# ***Craigslist Boat Scam***



## SnapperSlapper (Apr 18, 2008)

Guys,

I have been checking the section in boats for sale on Craigslist regularly and I believe there is a scam on there.  There is somone selling a Ranger Comanche 2006 bass boat with a 225 mercury for $5600.00!!  I e-mailed the person when the boat was posted and it took her a while to e-mail me back.  She said she got the boat in a divorce and is trying to sell it because she does not need it.  She wants to hand the deal through this shipping company and she will not contact you personally.  I have e-mailed a couple of more times.  I have not heard back.  I checked Craigslist again today and the boat was put back up but taken off after only a few minutes.  ITs a great looking boat but I guess its too good to be true.  If you see this, be carefull.  If it turns out to be true, somone will get the deal of a lifetime.  My buddy works for a bank and he hears of scams like this all the time.  Watch yourself


----------



## RackNBeardOutdoors (Apr 18, 2008)

Oh yeah, that is true.

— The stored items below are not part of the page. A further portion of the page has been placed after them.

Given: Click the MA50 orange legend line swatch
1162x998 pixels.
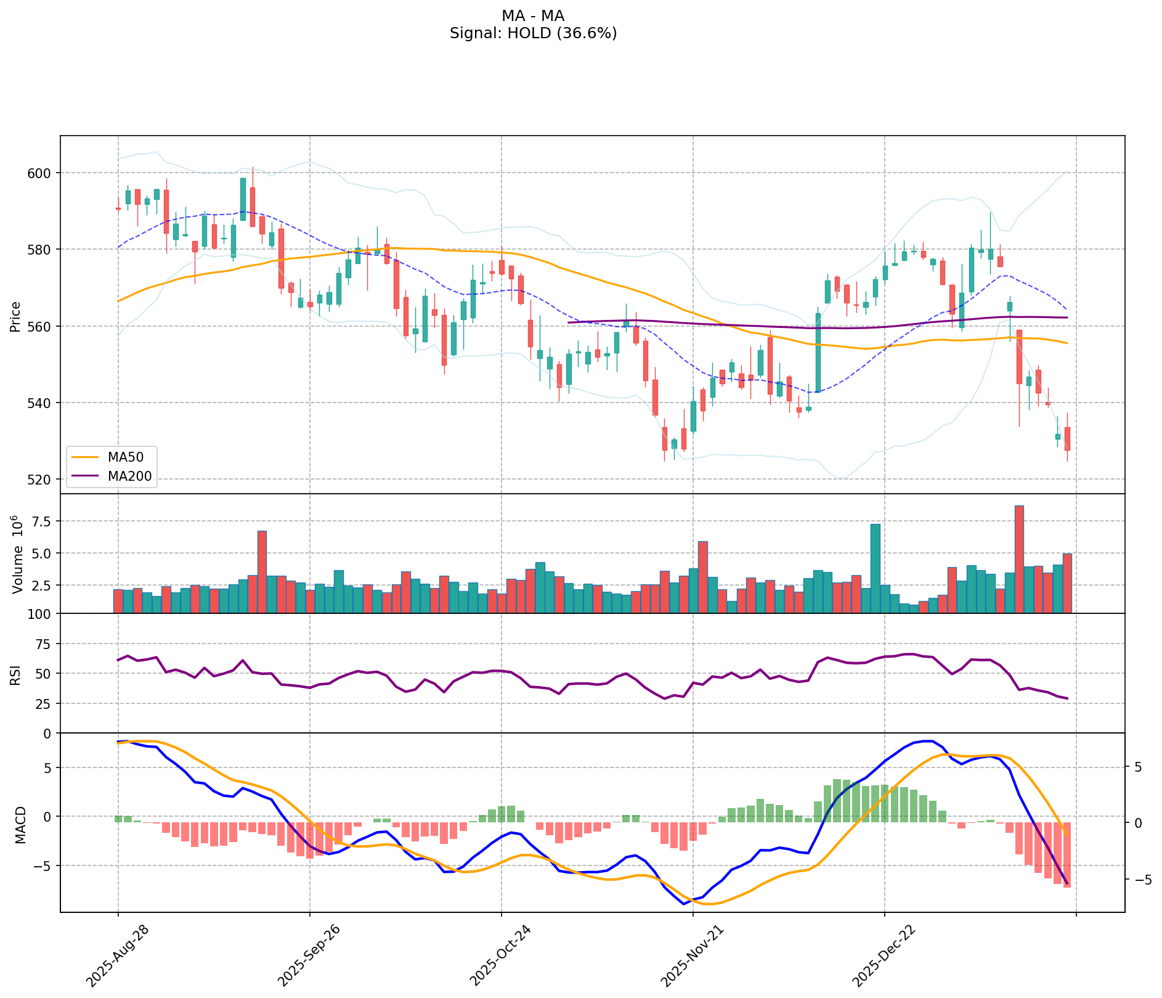Looking at the screenshot, I should pyautogui.click(x=86, y=457).
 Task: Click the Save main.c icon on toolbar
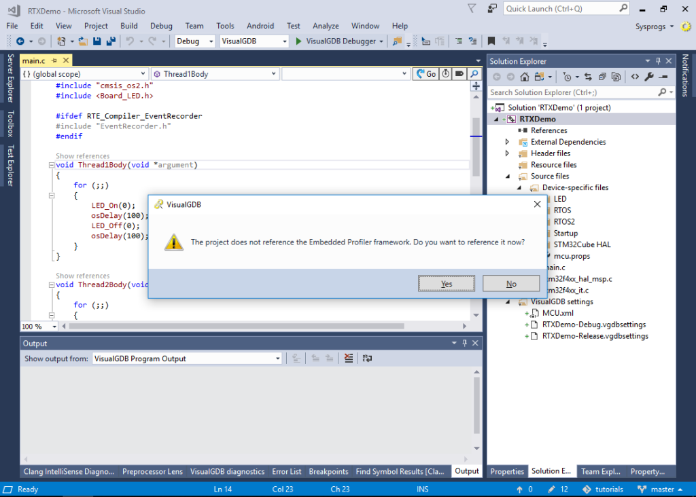(96, 41)
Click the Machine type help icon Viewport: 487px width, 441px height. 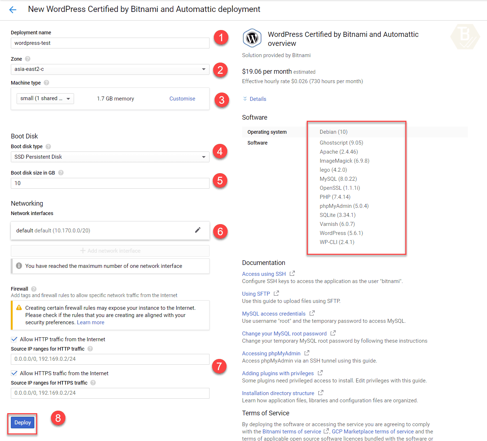pos(46,82)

Be careful of the people that try to buy your boat or vehicle. Same thing, they say they will pay for shipping through a money order. It's crazy


----------



## Workin2Hunt (Apr 18, 2008)

I have seen this in the past on e bay as well. There was a 20' Stratos with a 200 on there for 6,000. I contacted them and received one reply, the listing said the boat was in Georgia and I said I wanted to see it. They said they would have to get it shipped here. The listing was gone the next day.


----------



## jettman96 (Apr 18, 2008)

I had the same thing happen with a 4-wheeler.  Posted and got an email from someone wanting to send me a check to ship the f4-wheeler overseas and I could keep the rest.  I didn't fall for it, but, they will send you a check but, because of the international check cashing laws, you don't find out that the check has bounced until you've shipped the product.

So, keep an eye out for that one too.


----------



## Cletus T. (Apr 18, 2008)

I Hate Criminals...i Wish We Could Do As Charlie Daniels Says....take A Tall Oak Tree And A Short Piece Of Rope And Let'em Swing To The Sun Goes Down!!!


----------



## SnapperSlapper (Apr 18, 2008)

*Thief*

Its rediculous.  Somone gets so excited because they are getting somthing they have dreamed of for years and the other person is laughing all the way to the bank or the bahamas, the keys, etc.  This drives me insane.  Glad I was smart enough to not go ahead and purchase it.  I guess Auburn University did teach me somthing.


----------



## Mako22 (Apr 18, 2008)

Look up Nigerian puppy scam on the web and you will see who is probably behind the ad.


----------



## sweatequity (Apr 18, 2008)

*simple rule*

if it is too good to be true it always is.  I have ran into this on autotrader.com several times.  great deal, send me some money to let me know your serious blah blah.


Dont be a sucker!


----------



## FishingAddict (Apr 18, 2008)

SnapperSlapper said:


> Its rediculous.  Somone gets so excited because they are getting somthing they have dreamed of for years and the other person is laughing all the way to the bank or the bahamas, the keys, etc.  This drives me insane.  Glad I was smart enough to not go ahead and purchase it.  I guess Auburn University did teach me somthing.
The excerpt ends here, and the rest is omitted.